I Struggle. . .
I sit here struggling with what to write for this week’s post. Yes, it’s Thursday and the post doesn’t have to appear until tomorrow. But if I don’t do it now; it won’t get done. And I haven’t a clue what I want to say. What I ought to say. What the Lord wants I say!
A bit of history. . .
- I began what I call blogging in 2007. I wrote long pieces that I published on our 1st virtual community called The Connection Station. The Connection Station sat on a NING platform. When we took it down in 2013, it had nearly 1000 women members from all over the world.
- Oddly enough I wrote into that community of brilliant highly connected women daily. Almost 260 days a year for nearly 7 years; and sometimes on a Saturday and/or Sunday.
- I never seemed to run out of ideas about which to pontificate; and even more oddly, The Connection Station women seemed to like what I had to “say”!
But Things Have Changed. . .
As I sit reminiscing about the early days of AWI & The Connection Station where I met Jen Sakowski (she was Jennifer Raney then), Gloria Wilson and some other women from the NING platform; I wonder if I’ll ever recover the flowing creativity I had in those early days.
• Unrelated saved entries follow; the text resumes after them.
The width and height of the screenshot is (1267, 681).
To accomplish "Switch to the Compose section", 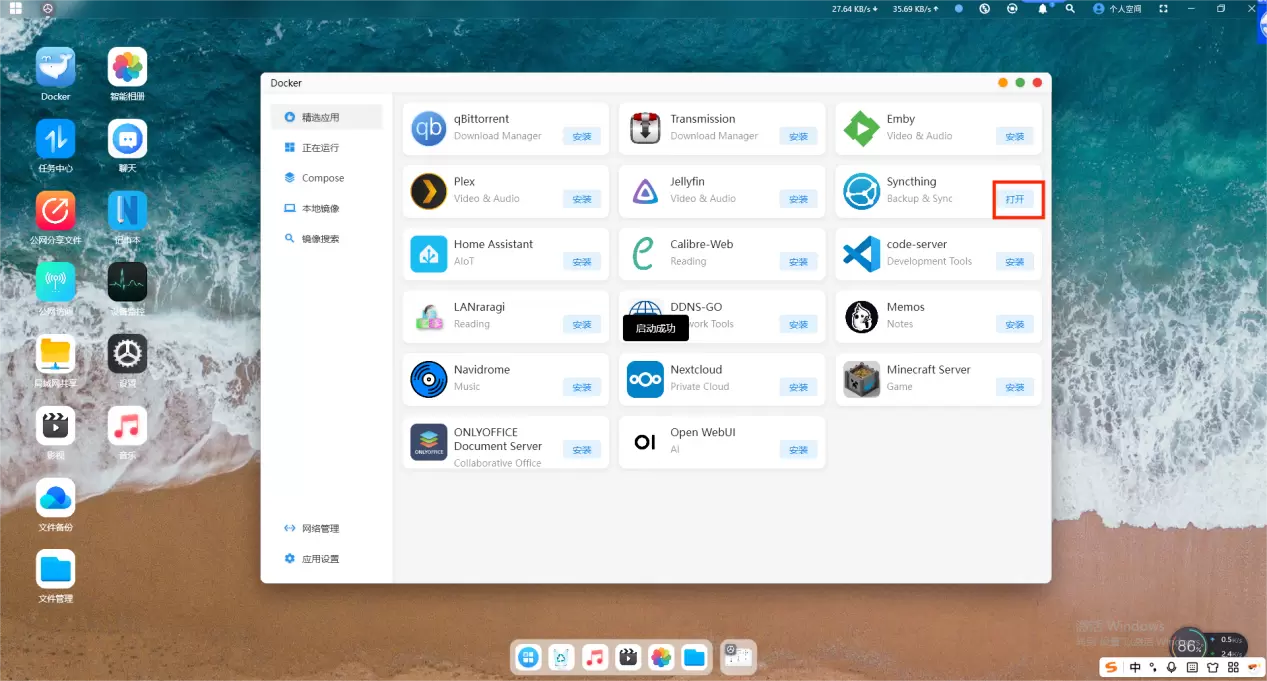I will point(322,178).
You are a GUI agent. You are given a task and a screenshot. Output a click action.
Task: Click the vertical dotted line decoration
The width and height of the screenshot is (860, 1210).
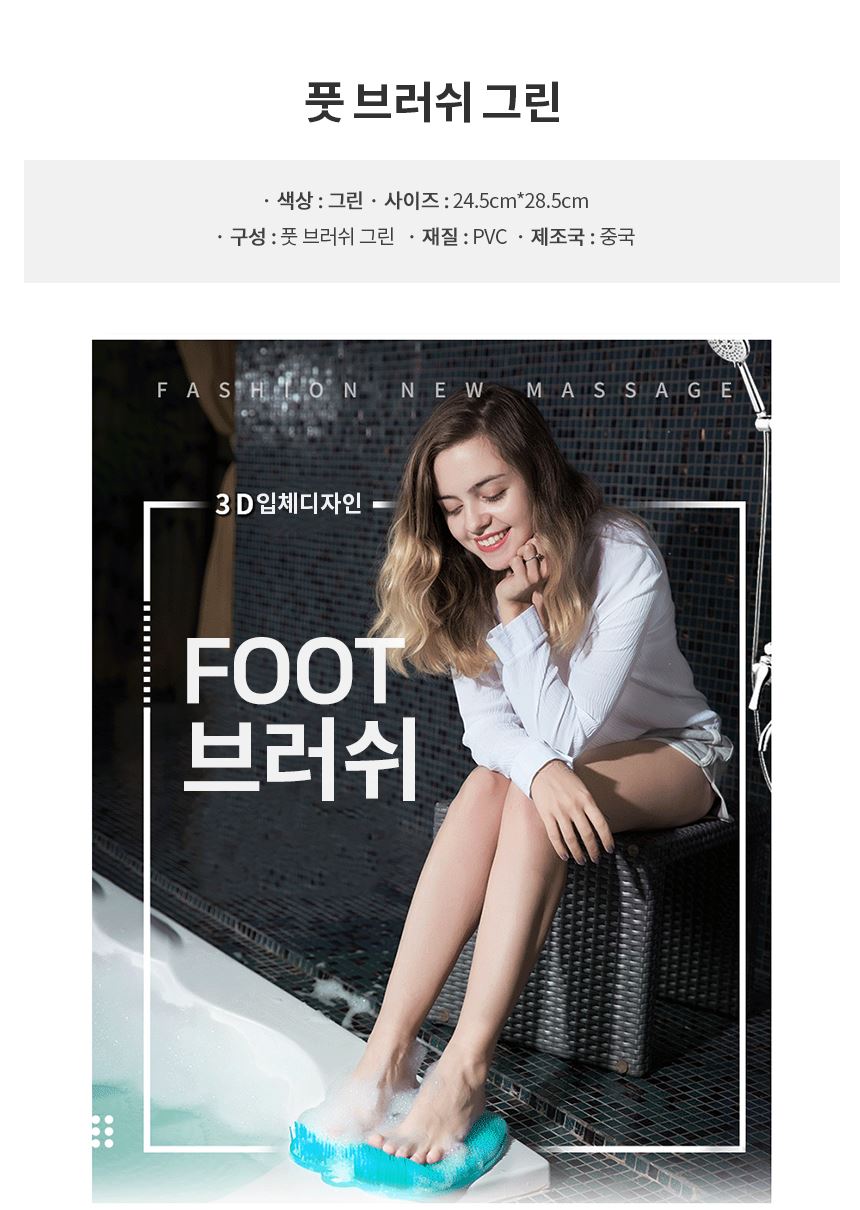(x=148, y=655)
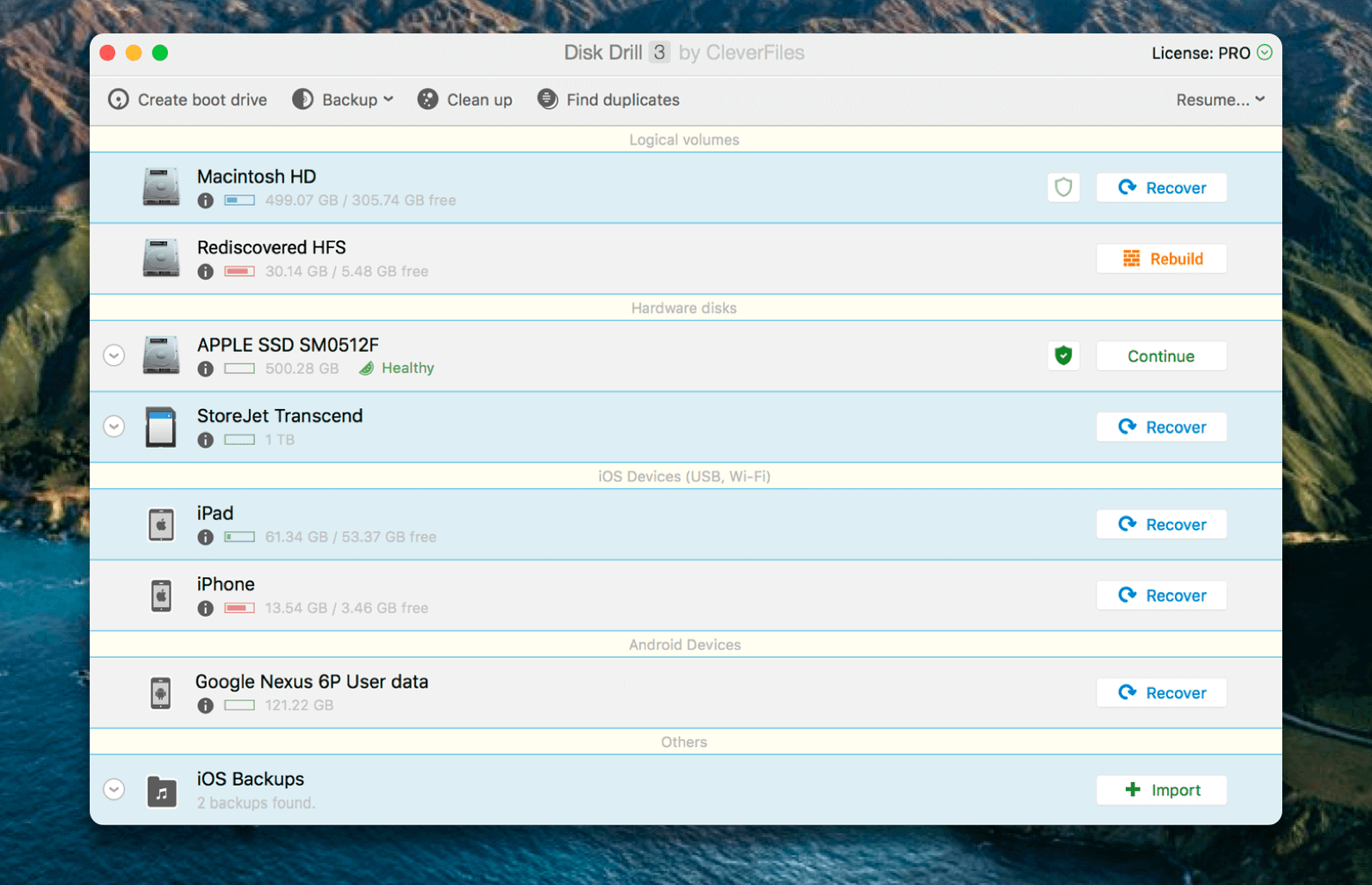The height and width of the screenshot is (885, 1372).
Task: Click Continue for APPLE SSD SM0512F
Action: [x=1161, y=356]
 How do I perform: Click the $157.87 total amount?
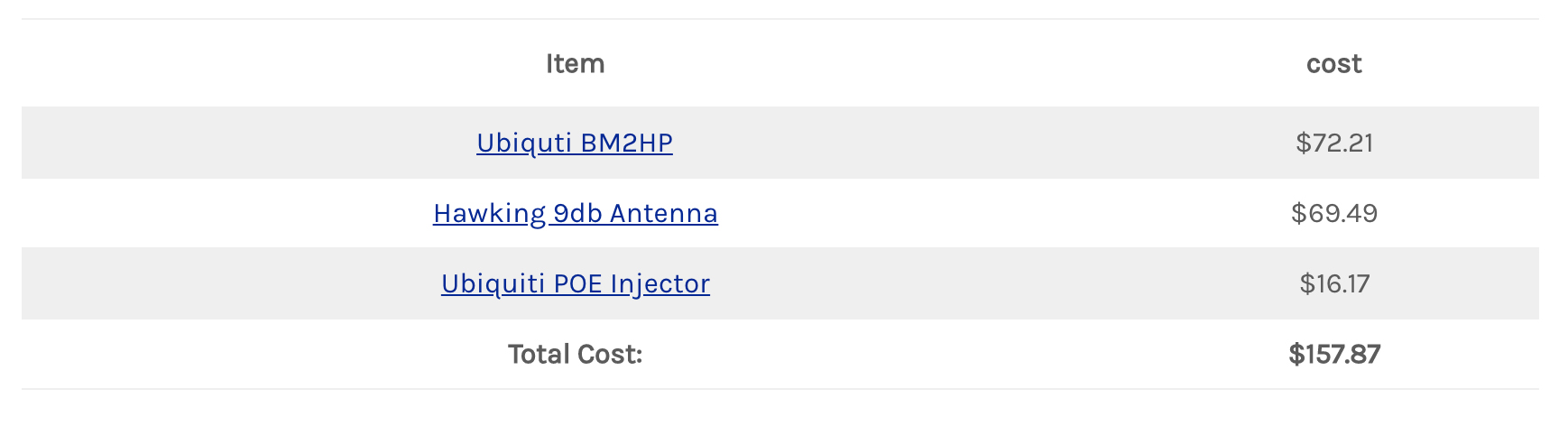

It seems nothing fresh and new comes to mind when I sit in front of the laptop to write each week’s post.
I could of course, write about the struggle itself and how we all struggle with something. I could search my mind for wisdom and brilliant solutions to our mutual struggles as women of faith who may or may not be owners of a small business.
I could mourn the loss of creativity that may come with our ‘vintage’ years. But then I remember that Gloria Wilson is 4 or 5 years my senior and admits to being more creative now than in her younger days.
I could curse and rue the day I quit smoking 3 years ago. I recall that when I got a writer’s creative mental block, it was immediately cured when I stepped onto the back porch to relax, light up and puff away. However, I’ve come to covet breathing, so it was a no-brainer choice to make.
There are many excuses I could make for the struggle, but none of them give rise to the subject of this week’s post.
Pretense & the Struggle to Be Real!
The struggle I face is universal. Not in it’s specificity but in the fact that life doesn’t come with a bed of roses. Neither does it come with the promise that it will be easy or without moments of struggle we would rather hide from view.
For some odd reason, many of us think that hiding life’s ugliness is what the world expects of us. And for some that may be true. But most folks like to know that those they meet and hang out with are just as human as they are. And the human condition doesn’t come with a warranty guarantee!
Let me put it this way. When on Facebook, I can pretty much tell the folks who are hiding life’s yucky stuff. While I shy away from those who are always telling their latest dastardly moment; equally I gloss over those who hide those moments as if life is perfect. . . just as they are perfect!
The struggle is to be real. Not to be anything else but who we are without fluff or pretense. Excited and eager to share life’s mountaintop moments; but as easily willing to share the pit-stops-in-hell as well. After all, my pit-stop-in-hell may help you grab my coattails so we can crawl out together!
It occurs to me the old saying “misery loves company” is true. Whether the company we keep is miserable or joyful; they are at least real! And their real-ness is our invitation to be real too. We don’t need the gory details, just the fallout will do!
I Could Have Lied, But You Would Have Known!
I could have babbled about most anything, never mentioning the struggle I was engaged in while babbling on about nothing of import. But you would have known. At least those of you who have been in my ‘tribe’ for a while. And while trying to hide my dis-ease; I become a woman I am not.
For the goal of my life is to become the best version of who God designed me to be. And He designed me to be open, upfront and honest with my tribe and most certainly honest with myself. Honesty with self and others is what keeps folks hanging out with us over the long haul. Especially when the haul is very long! And the longer we hang out together the more we get to each other. So if I had lied about the struggle I faced when I sat down to write; you would have known!
Okay So What. . .
That’s a polite way of saying “so what are you really trying to say“. I’m simply affirming that the best course of action at anytime in our lives is to be as strategically open, honest and up front as possible. Not that we spill the entire candy jar; but that what we do spill comes without excuse guilt or shame.
At times each day, I struggle with something. I suspect each of you do as well. In fact, I believe strongly that every living human being struggles with something every day of their lives. Maybe not major, but just something that doesn’t fit into the round holes and square pegs of our daily lives.
All I’m trying to say is that’s okay. Just say so. Maybe someone can be of help. Who knows, maybe I can be that someone!